IPA (iOS App Store Package)

The file format used to package iOS applications for distribution and installation. Sideloading an app typically involves downloading an IPA file and using tools to install it on the device.

Provisioning Profile

A file that ties an app to a specific developer account and device. It includes certificates and app-specific permissions. When sideloading an app, the provisioning profile ensures the app is allowed to run on the target device.

Enterprise Certificate

A special type of certificate used by organizations to distribute apps internally to employees. Enterprise certificates are managed through the Apple Developer Enterprise Program and allow sideloading apps outside the App Store for internal use. Misuse of enterprise certificates for distributing apps to the public can lead to revocation by Apple.

Developer Certificate

A certificate issued by Apple to developers, used to sign apps and verify their authenticity. Developer certificates are necessary for sideloading apps through methods like Cydia Impactor or AltStore.

App Signing

The process of applying a digital signature to an IPA file to ensure it is trusted and verified by iOS. App signing involves using a valid developer or enterprise certificate and provisioning profile.

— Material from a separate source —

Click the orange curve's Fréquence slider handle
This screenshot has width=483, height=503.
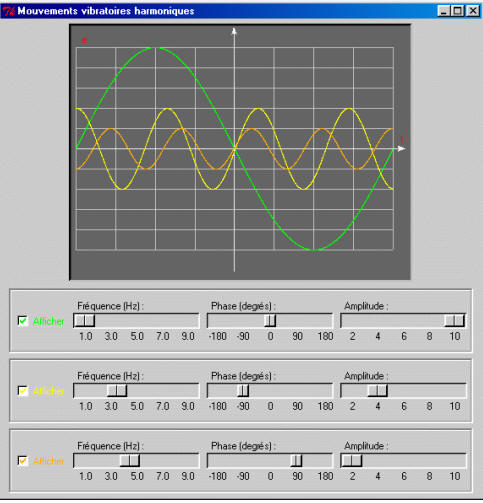tap(130, 461)
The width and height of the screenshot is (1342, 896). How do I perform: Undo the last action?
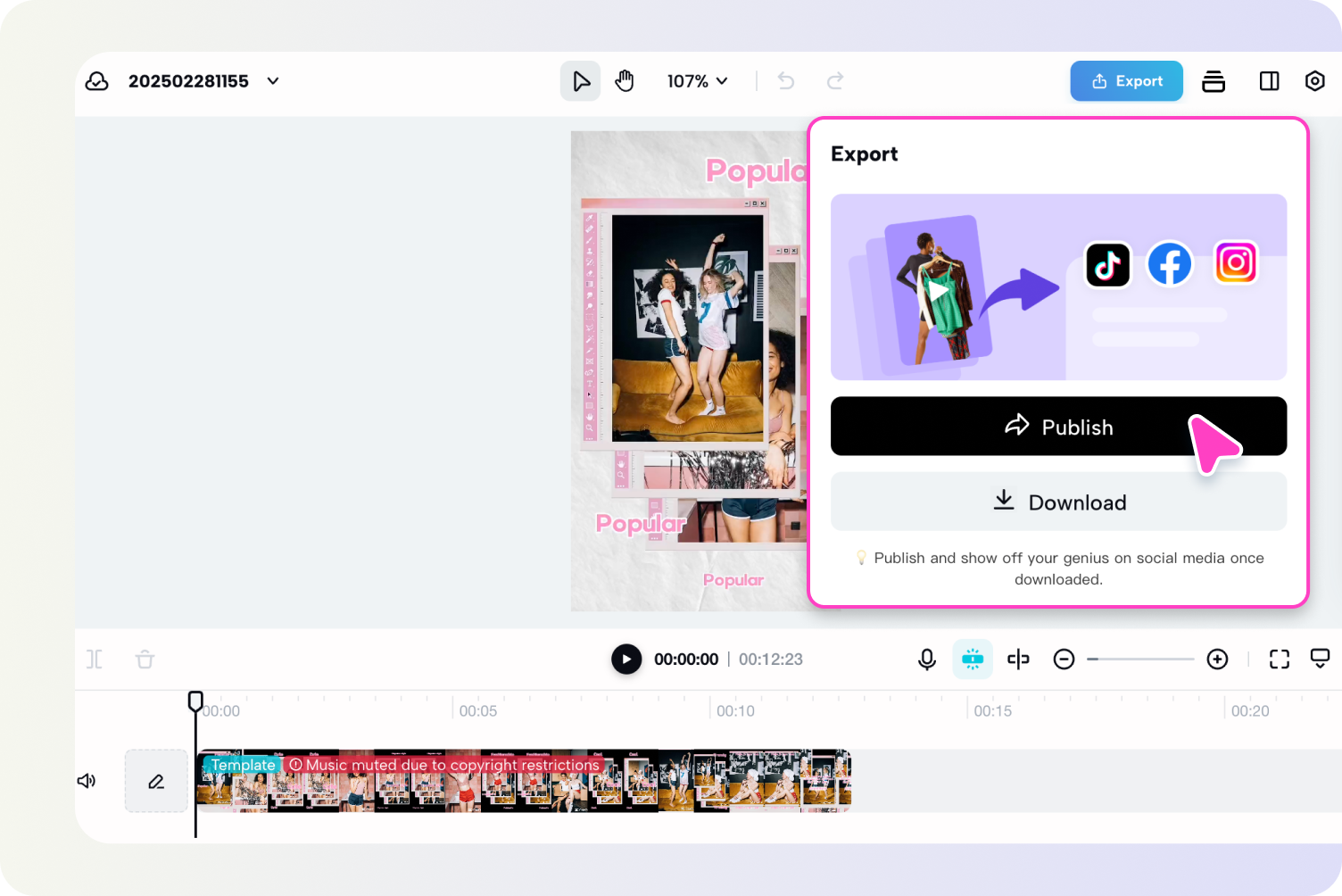click(785, 80)
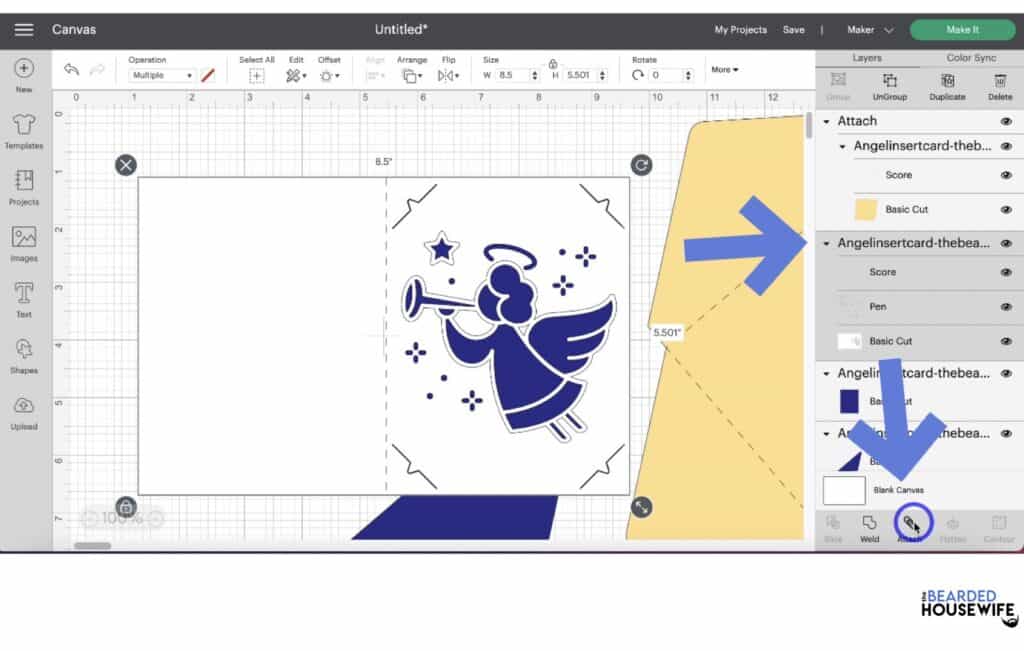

UDID (Unique Device Identifier)

A unique identifier assigned to each iOS device. UDIDs are used in provisioning profiles to specify which devices are allowed to run a particular app. When sideloading apps, a UDID may be required to register the device for app installation.

Ad-Hoc Distribution

A method of distributing iOS apps to a limited number of devices for testing or internal use. Ad-Hoc distribution involves creating a provisioning profile that includes the UDIDs of the devices allowed to install the app.

Enterprise Distribution

A method used by organizations to distribute apps internally via an enterprise certificate. This method is intended for distributing apps within an organization, not to the general public.

App Re-signing

The process of updating an app’s signature, often done to extend the validity of a sideloaded app. Since sideloaded apps are subject to certificate expirations, app re-signing helps maintain functionality.

Revokes/Blacklisting

Is when Apple bans the certification signature from running on your device remotely, this results with a "App integrity not verified error".

ESign

App manager that can install apps and sign them on device, makes everything a lot easier.

WhySooooFurious DNS Blocker

Blocks Apple servers from revoking certificates on your device.